Study: Many minorities cut out of prime loan marketby Dan Olson, Minnesota Public Radio
African Americans and other minorities seeking mortgages in the Twin Cities have some of the highest home loan rejection rates in the country. A new study by the Institute on Race and Poverty also finds high income minorities in the Twin Cities are turned down for home loans more often than whites with much lower incomes.
Minneapolis, Minn. — It's an old story with new numbers.
The study, titled Communities in Crisis: Race and Mortgaged Lending in the Twin Cities, finds a striking disparity between African Americans and whites seeking prime home mortgages
The ratio of rejection for African American is 3, even 4-to-1 compared to whites.
At the highest income level measured - $157,000 - for every four African American home loan purchase applications rejected only one white applicant was rejected.
By contrast African Americans and other minorities are much more likely to get costly subprime deals. Again at the highest income level the ratio of African Americans with subprime home purchase loans is 6-to-1 compared to whites.
Measured in several different ways disproportionate numbers of blacks and other minorities have been rejected for prime loans and have resorted to much riskier subprime loans, according to Myron Orfield, director of the Institute on Race and Poverty.
"Across the board, black and Latino and Asian households have less access to the prime credit market; not only do they have that individually but the neighborhoods they live in are under-represented in terms of prime credit going into these neighborhoods."
Lax enforcement is one cause for the sharp disparity in lending behavior especially the past eight years, research fellow Geneva Finn says.

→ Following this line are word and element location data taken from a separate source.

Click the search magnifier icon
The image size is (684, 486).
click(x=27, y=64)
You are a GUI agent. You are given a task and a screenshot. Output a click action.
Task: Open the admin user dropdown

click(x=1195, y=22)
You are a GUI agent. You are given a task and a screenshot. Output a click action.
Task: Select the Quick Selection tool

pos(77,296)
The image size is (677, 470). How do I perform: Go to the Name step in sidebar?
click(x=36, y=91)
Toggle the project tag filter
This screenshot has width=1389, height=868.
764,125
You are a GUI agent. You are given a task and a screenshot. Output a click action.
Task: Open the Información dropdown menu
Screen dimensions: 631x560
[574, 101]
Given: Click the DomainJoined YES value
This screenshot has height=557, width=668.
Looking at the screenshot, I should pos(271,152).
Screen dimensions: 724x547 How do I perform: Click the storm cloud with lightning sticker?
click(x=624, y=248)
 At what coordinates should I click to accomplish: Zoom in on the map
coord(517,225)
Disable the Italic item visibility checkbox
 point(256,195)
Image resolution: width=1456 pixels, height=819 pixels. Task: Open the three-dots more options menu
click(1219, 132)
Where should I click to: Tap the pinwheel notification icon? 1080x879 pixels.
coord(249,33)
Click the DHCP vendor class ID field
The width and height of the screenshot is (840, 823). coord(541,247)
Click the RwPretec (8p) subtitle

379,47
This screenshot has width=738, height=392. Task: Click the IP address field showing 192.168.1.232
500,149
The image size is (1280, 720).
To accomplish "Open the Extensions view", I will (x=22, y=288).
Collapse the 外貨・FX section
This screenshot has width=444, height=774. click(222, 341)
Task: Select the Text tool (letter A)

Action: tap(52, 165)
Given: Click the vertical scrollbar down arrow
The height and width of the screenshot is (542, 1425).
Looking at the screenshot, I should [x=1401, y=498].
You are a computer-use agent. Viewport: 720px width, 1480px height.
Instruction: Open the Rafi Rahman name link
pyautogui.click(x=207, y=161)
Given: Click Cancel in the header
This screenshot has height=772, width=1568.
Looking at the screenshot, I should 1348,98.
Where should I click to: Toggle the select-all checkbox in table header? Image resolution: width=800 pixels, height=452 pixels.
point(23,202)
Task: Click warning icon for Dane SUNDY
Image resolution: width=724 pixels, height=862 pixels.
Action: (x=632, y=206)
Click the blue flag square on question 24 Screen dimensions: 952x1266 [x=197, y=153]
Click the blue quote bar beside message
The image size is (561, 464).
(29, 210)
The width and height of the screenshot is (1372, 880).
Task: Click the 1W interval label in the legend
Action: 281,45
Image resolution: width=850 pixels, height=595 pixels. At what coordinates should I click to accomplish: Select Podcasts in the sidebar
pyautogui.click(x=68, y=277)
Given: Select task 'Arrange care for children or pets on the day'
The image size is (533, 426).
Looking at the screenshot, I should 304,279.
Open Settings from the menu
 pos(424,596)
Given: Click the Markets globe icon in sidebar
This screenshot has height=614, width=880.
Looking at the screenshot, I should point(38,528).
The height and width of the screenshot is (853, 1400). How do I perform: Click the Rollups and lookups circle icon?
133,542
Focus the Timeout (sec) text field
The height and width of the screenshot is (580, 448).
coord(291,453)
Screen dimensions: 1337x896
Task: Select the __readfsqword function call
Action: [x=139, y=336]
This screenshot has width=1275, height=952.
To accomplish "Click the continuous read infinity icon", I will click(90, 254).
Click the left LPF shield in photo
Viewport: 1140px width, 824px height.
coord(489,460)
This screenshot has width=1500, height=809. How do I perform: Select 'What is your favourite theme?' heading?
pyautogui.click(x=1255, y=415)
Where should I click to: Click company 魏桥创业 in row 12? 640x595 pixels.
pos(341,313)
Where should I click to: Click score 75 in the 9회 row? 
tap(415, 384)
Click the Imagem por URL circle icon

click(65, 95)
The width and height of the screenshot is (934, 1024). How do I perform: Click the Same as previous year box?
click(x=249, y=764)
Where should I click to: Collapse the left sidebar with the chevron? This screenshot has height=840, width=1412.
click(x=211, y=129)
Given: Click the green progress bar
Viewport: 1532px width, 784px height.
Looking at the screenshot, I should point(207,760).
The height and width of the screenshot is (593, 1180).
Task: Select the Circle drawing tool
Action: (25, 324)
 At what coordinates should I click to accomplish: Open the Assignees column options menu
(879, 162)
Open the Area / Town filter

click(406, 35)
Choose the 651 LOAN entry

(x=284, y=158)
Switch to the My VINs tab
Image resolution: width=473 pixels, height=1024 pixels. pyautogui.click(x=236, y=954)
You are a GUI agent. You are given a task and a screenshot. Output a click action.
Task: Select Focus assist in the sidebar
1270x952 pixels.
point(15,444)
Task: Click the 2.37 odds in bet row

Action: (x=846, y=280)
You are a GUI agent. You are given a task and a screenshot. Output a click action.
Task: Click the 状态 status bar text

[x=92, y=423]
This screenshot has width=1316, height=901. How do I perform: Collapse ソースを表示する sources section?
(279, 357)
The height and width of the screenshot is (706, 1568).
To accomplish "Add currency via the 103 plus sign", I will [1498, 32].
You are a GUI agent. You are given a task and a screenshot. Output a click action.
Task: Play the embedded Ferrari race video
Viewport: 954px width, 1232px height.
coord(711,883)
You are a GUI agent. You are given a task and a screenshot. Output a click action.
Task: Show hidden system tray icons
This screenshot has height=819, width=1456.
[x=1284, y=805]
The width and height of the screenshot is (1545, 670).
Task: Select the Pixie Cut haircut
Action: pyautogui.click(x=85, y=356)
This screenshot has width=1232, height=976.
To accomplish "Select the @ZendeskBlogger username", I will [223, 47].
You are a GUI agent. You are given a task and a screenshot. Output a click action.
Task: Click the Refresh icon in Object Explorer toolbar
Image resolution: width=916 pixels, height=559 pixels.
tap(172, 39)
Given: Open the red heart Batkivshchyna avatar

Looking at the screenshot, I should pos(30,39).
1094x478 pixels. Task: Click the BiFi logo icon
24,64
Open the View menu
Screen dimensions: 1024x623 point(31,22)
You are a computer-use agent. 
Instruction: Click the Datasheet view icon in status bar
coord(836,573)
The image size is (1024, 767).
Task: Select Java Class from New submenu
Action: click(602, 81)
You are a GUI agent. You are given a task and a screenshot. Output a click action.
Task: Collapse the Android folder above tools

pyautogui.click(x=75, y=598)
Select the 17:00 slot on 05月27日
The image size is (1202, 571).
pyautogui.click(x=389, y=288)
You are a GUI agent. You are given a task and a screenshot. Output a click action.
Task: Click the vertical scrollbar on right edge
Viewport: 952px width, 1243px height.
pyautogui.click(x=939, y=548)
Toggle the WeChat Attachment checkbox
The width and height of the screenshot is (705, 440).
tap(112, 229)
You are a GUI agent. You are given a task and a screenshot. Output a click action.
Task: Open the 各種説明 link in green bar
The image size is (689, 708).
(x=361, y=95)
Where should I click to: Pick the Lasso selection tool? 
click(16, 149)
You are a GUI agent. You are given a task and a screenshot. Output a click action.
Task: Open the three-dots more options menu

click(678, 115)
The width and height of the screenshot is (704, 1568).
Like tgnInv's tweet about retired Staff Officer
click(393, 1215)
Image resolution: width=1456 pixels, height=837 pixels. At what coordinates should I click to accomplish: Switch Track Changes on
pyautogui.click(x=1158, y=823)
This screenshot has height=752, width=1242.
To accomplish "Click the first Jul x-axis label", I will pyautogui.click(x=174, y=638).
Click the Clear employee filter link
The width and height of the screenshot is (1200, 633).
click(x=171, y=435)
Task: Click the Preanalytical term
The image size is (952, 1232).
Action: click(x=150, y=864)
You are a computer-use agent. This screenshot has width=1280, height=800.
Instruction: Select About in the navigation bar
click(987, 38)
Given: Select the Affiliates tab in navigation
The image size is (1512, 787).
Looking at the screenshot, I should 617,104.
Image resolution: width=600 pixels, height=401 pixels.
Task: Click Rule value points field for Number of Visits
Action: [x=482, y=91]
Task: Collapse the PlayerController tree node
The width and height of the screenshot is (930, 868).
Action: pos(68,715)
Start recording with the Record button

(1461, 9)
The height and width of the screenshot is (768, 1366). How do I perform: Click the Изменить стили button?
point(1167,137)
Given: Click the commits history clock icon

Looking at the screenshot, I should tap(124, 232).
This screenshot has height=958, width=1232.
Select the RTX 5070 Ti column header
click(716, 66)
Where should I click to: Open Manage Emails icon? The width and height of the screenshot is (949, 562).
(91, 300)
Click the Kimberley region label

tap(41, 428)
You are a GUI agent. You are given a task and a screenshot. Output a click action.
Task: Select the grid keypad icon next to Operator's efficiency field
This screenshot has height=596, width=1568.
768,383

"There's been a lack of pressure of federal enforcement of fair lending laws. And the absence of pressure to make loans in communities of color allowed there to be a hole in the market. Nobody was making loans in these neighborhoods, people couldn't go out easily and find a prime loan and subprime lenders discovered an empty market," she says.
There was unmet demand, according to Finn. The demand was happily met by swarms of often less than scrupulous and lightly regulated mortgage brokers selling subprime loans.
The Institute on Race and Poverty study finds the foreclosure crisis has been somewhat lighter in cities where there are more neighborhood branch banks. Residents in those neighborhoods have better access to big banks selling prime home loans.
The Twin Cities ranks dead last in number of branch banks in minority neighborhoods, institute research director Tom Luce says.
"We have a table in here showing the Twin Cities ranking 25th out of the 25 largest (communities) for the disparity between bank branches in these neighborhoods in high minority neighborhoods versus low minority neighborhoods.
The researchers note that Minnesota based Twin City Federal fares better than other banks in it's minority lending practices.
A decision to locate some full service branches in supermarkets is part of the reason, TCF spokesman Jason Korstange says.
"Many of the banks that you know, U.S. Bank and Wells Fargo and the rest, do supermarket banking but we probably put a little bit more emphasis on it than they might," he says.
In a response to a request for comment, Wells Fargo bank said it is committed to fair and responsible lending.
"Race is simply not a factor in our loan decisions," Wells Fargo spokesman Jim Seitz said in an email.
"We make our decisions based on the risk involved with the loan...Nothing in the report contradicts this -- and we're proud to be the leading home lender in the Twin Cities and the No. 1 lender to people of color," he wrote.
Forty years ago people of color who were decent prospects were routinely denied loans. Banks red-lined whole neighborhoods by declining to lend money to many who lived in them. Congress acted by outlawing housing discrimination and requiring banks to reinvest in minority communities.
Four decades later the conditions the laws are intended to address persist. The remedies the institute recommends include tougher enforcement of laws prohibiting the behavior. The study also recommends more robust use of the Community Reinvestment Act, the federal law requiring banks to do more business in their back yard.
There's money to be made if banks follow the rules, according to Geneva Finn.
"Nobody is asking banks to make bad loans. This report shows what banks aren't doing is making good loans to good loan prospects," she says.
If history is a guide the current economic crisis will end and people will once again view homeownership as a way to store wealth.
The question the Institute study poses is does the country have have the will to give borrowers of all colors a fair shake at a chance to participate.
- Morning Edition, 02/12/2009, 7:35 a.m.